You keep saying you still have to address the effect of the potential failure.
->But, you still have to look at the POTENTIAL EFFECT of the
->redundant wheels falling off.
Now you're talking a higher level. You're changing the subject.
One effect is for a given wheel to fall off. You want to now say, well, all the wheels might fall off so you have to address that. Well, maybe, maybe not. But let's say you you do want to address all wheels falling off at the same time. That is more of a system
FMEA than a design or process FMEA. None the less, we'll say it's the line item you're concerned with.
Potential Failure Mode = All wheels fall off at the same time.
Potential Failure Effects = Car uncontrollable, possible death.
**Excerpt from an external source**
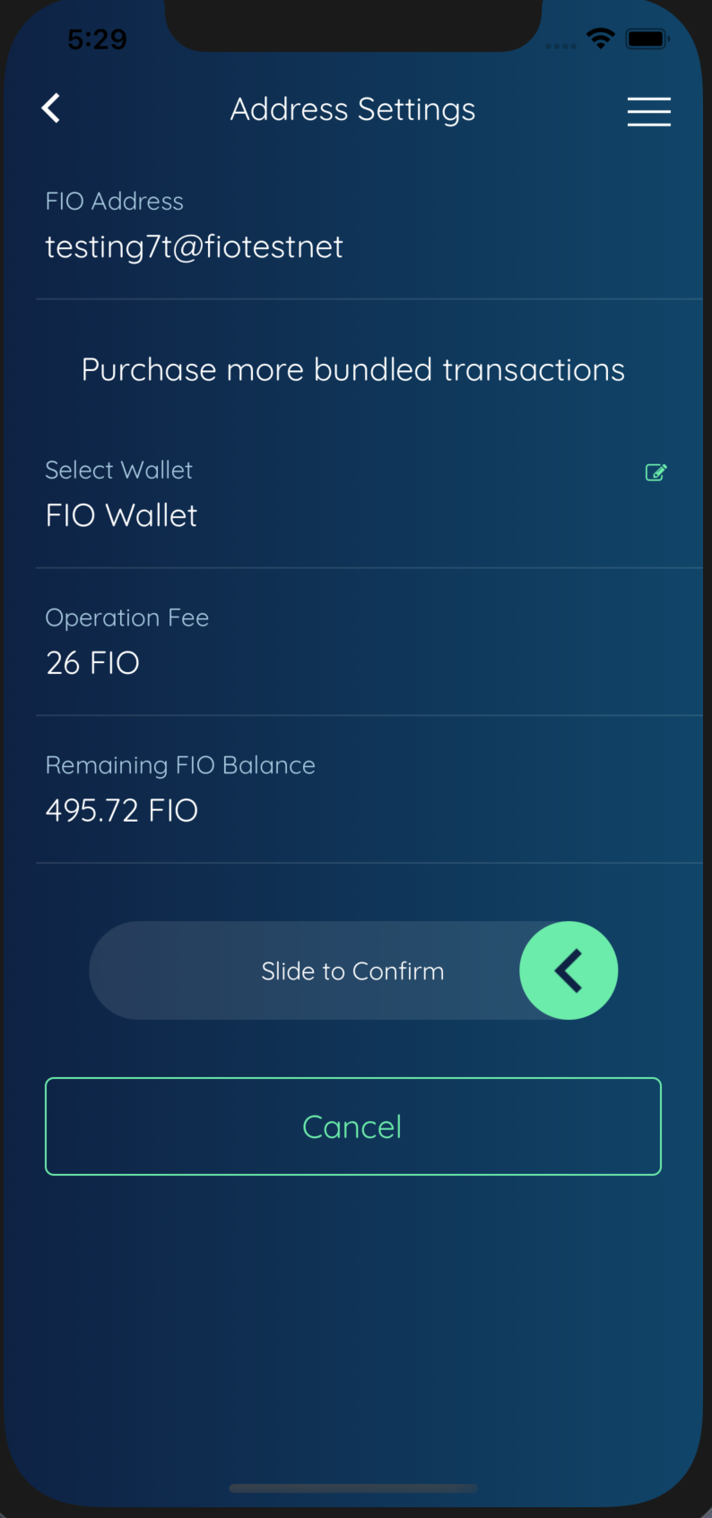
Task: Select the FIO Wallet entry
Action: pyautogui.click(x=120, y=515)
If I redesign the car to ride on an air cushion, the severity of all wheels falling off approaches zero.
->At best, you can find a wall to throw it over so that the
->engineer of another system has to cintend with a high
->severity.
Yes - sometimes there are tradeoffs. Sometimes not.
->Replace the wheels with a cushion of air. Fine, the
->severity fo losing an ornamental wheel is relatively
->minor. But, you have also changed the "Item/Function".
So? Is that somehow illegal? Please explain why that does that not count for reducing the severity of the effect of a wheel falling off. So what if you assign it to another system which can better handle the problem.
-> Whether they fall off
->simultaneously, or one at a time without any detectable
->warning to the operator.
This is not a valid arguement because that's not how FMEAs evolve.
I have never, by the way, seen a top level automotive FMEA (or lower level FMEA, whether design, system, or process) which has as a Potential Failure Mode of "Every wheel falls off at the same time". It doesn't happen in real life. One wheel - yes. Maybe even 2. But 3? Or 4?
Every month you hear of another stability function being added to cars. All wheel drive, ABS, electronic stability control systems - all of these reduce the severity of a wheel falling off. And they are all design changes.